Monday, May 19, 2008

Myanmar devastation

Pic 16: Residents in Yangon wait in line to buy cooking oil. Many businesses are exploiting shortages caused by damaged roads and ports, charging exorbitant prices for gasoline, building supplies and other items in high demand.



Pic 15: Refugees live in a temple for the shelter in Laputta town, Irrawaddy Delta.


Pic 14: A boy feeds a banana to his younger brother at a temple being used a temporary shelter on the outskirts of Yangon.



Pic 13: Children survivors of Cyclone Nargis cover their heads from the rain with empty aluminium plates as they wait for food at a private donation center in Myanmar.



Pic 12: A young survivor waits for relief supplies by a makeshift house in Bogalay



Pic 11: An elderly woman comes out of her destroyed house in the cyclone-hit Dedaye township, south of Yangon.




Pic 10: Families sort through their destroyed houses in Konegyangone township, looking for possessions.



Pic 9: Children beg for food from passengers in a passing car Thursday in Bogalay. More than a million survivors of the cyclone are battling to stave off hunger and disease.




Pic 8: In this picture made available Friday, injured villagers mill around their destroyed homes Saturday in Bogalay township, one of the regions of Myanmar hardest hit by Cyclone Nargis.



Pic7: Rice farmer U Maung Saw, 58, is rebuilding his own home from scratch and trying to salvage hundreds of pounds of unmilled rice soaked by the cyclone, before it rots.
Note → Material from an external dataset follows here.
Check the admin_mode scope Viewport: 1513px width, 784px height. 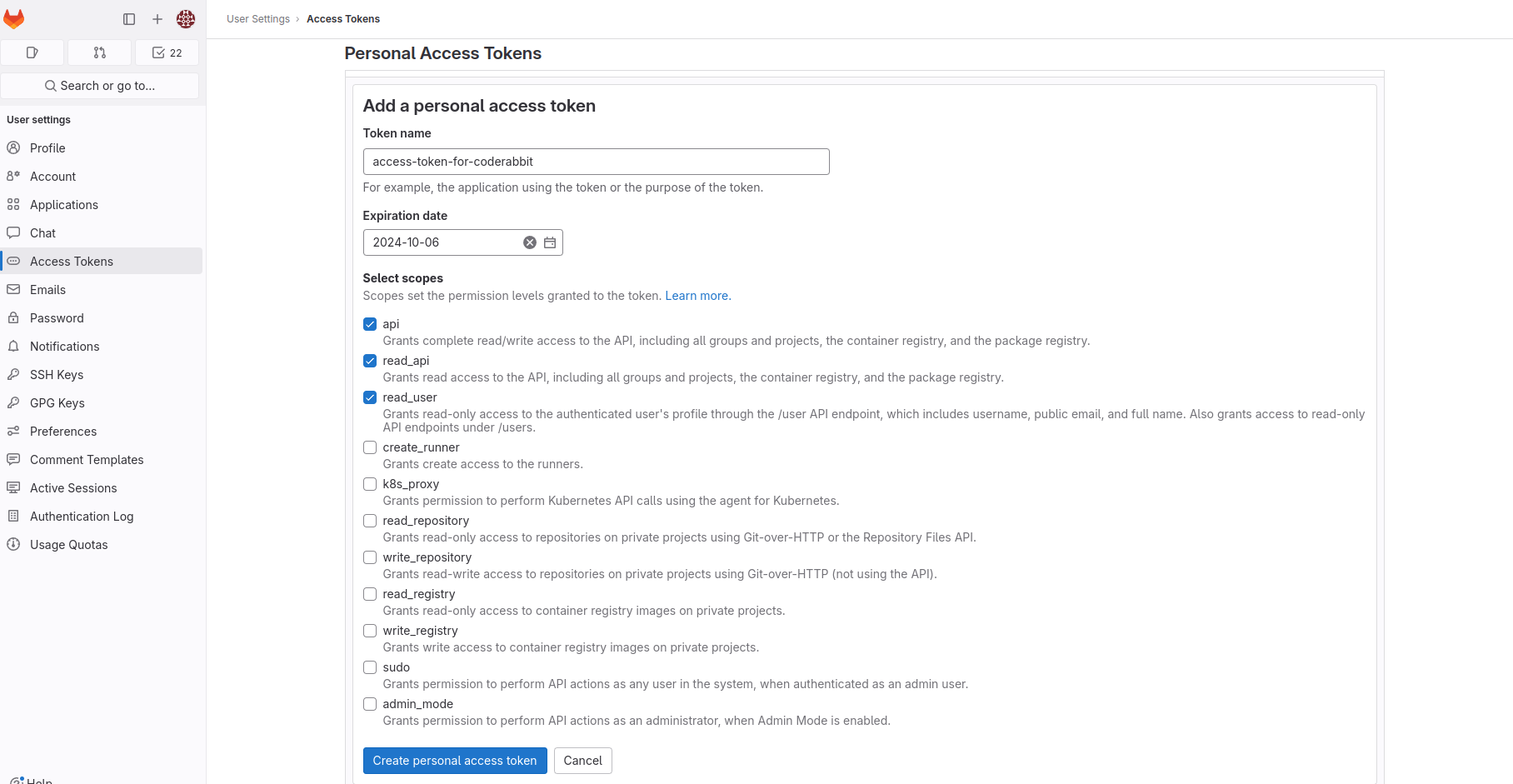coord(370,704)
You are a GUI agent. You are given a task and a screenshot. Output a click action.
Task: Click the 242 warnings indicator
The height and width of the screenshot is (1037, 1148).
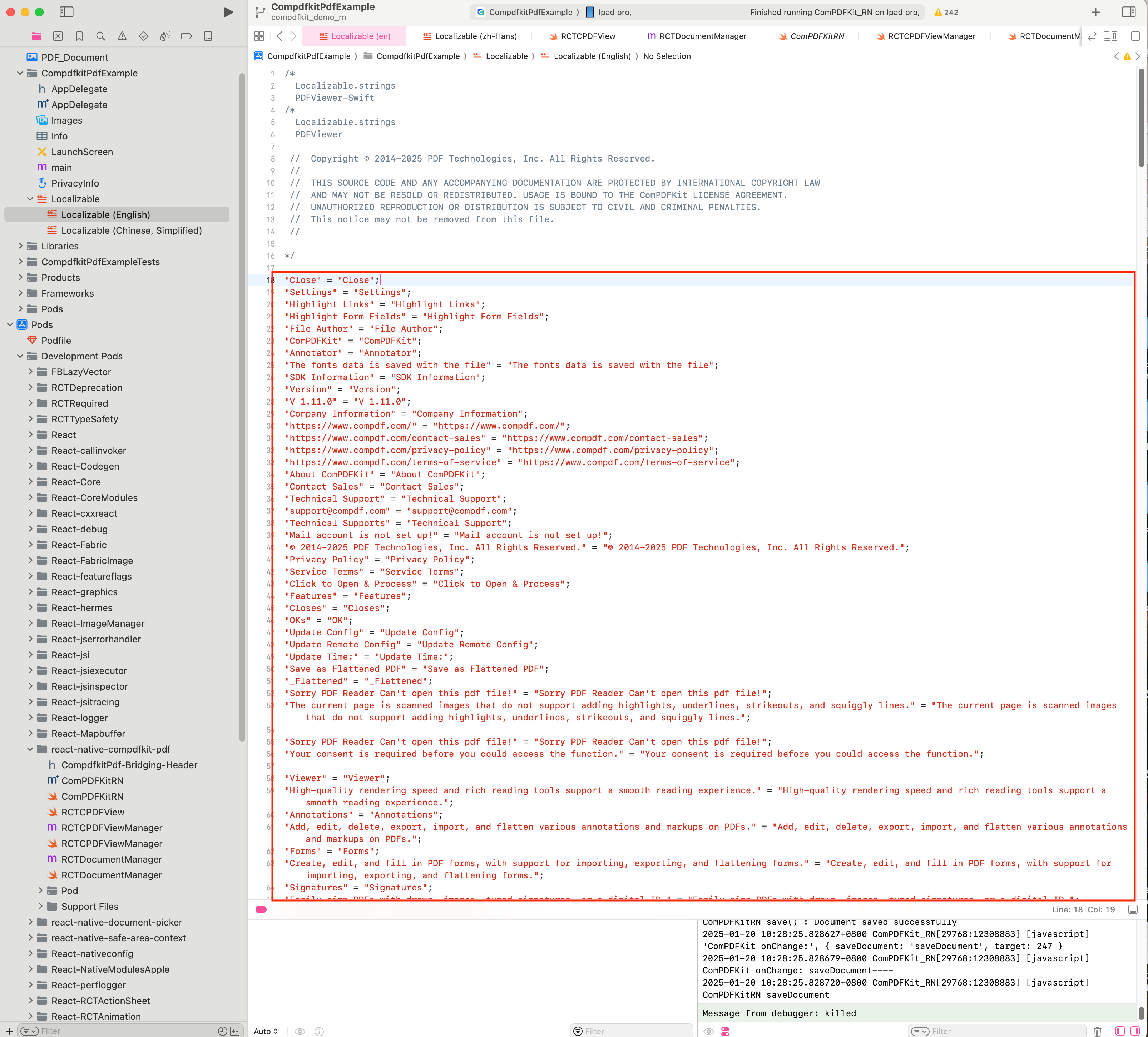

He says his village, Kyaiktaw, has received no aid at all. “The government never gives us anything,” he says. “We’re not angry. We’re not surprised. We don’t expect anything else.”




Pic6: A woman comforts her child at a relief center after fleeing Kyauktan, about 40 miles southeast of Yangon, Myanmar's main city. Tropical Cyclone Nargis, which slammed into the rice-growing Irrawaddy River delta region in the country's south, may be followed by another storm: A tropical depression is building over the Andaman Sea as survivors of the first storm await aid. The government raised the official toll to 29,000.




Pic5: Young monks wash themselves in the river in Pyapon, a town in the Irrawaddy delta of Myanmar on Sunday. A a week after Nargis hit, few areas have seen proper relief efforts, with the government handing out meager rice rations while preventing foreign aid workers from entering.




Pic4: Villagers rest on the outskirts of hard-hit Bogalay town in southern Myanmar. A Red Cross boat carrying relief supplies sank, and aid groups warned that up to 1.5 million people are in desperate need of clean water and sanitation.




Pic3: Myanmar villagers receive treatment from a local non-governmental organization at the Paw Taw Mu pagoda on the outskirts of Bogalay town in the country's devasted southern delta region Sunday. The government has been missing in action.



Pic2: A boy carries away material scavenged from the debris of cyclone-ravaged houses in Kyauktan, about 40 miles southeast of Myanmar's main city, Yangon, also known as Rangoon.



Pic1: A fallen tree trunk rests near a cluster of buildings on the outskirts of Yangon in southern Myanmar. Some villagers criticized the military regime. “They are very selfish,” said a man in Kyaiktaw. “They don’t care what happens to others. They only think about themselves.”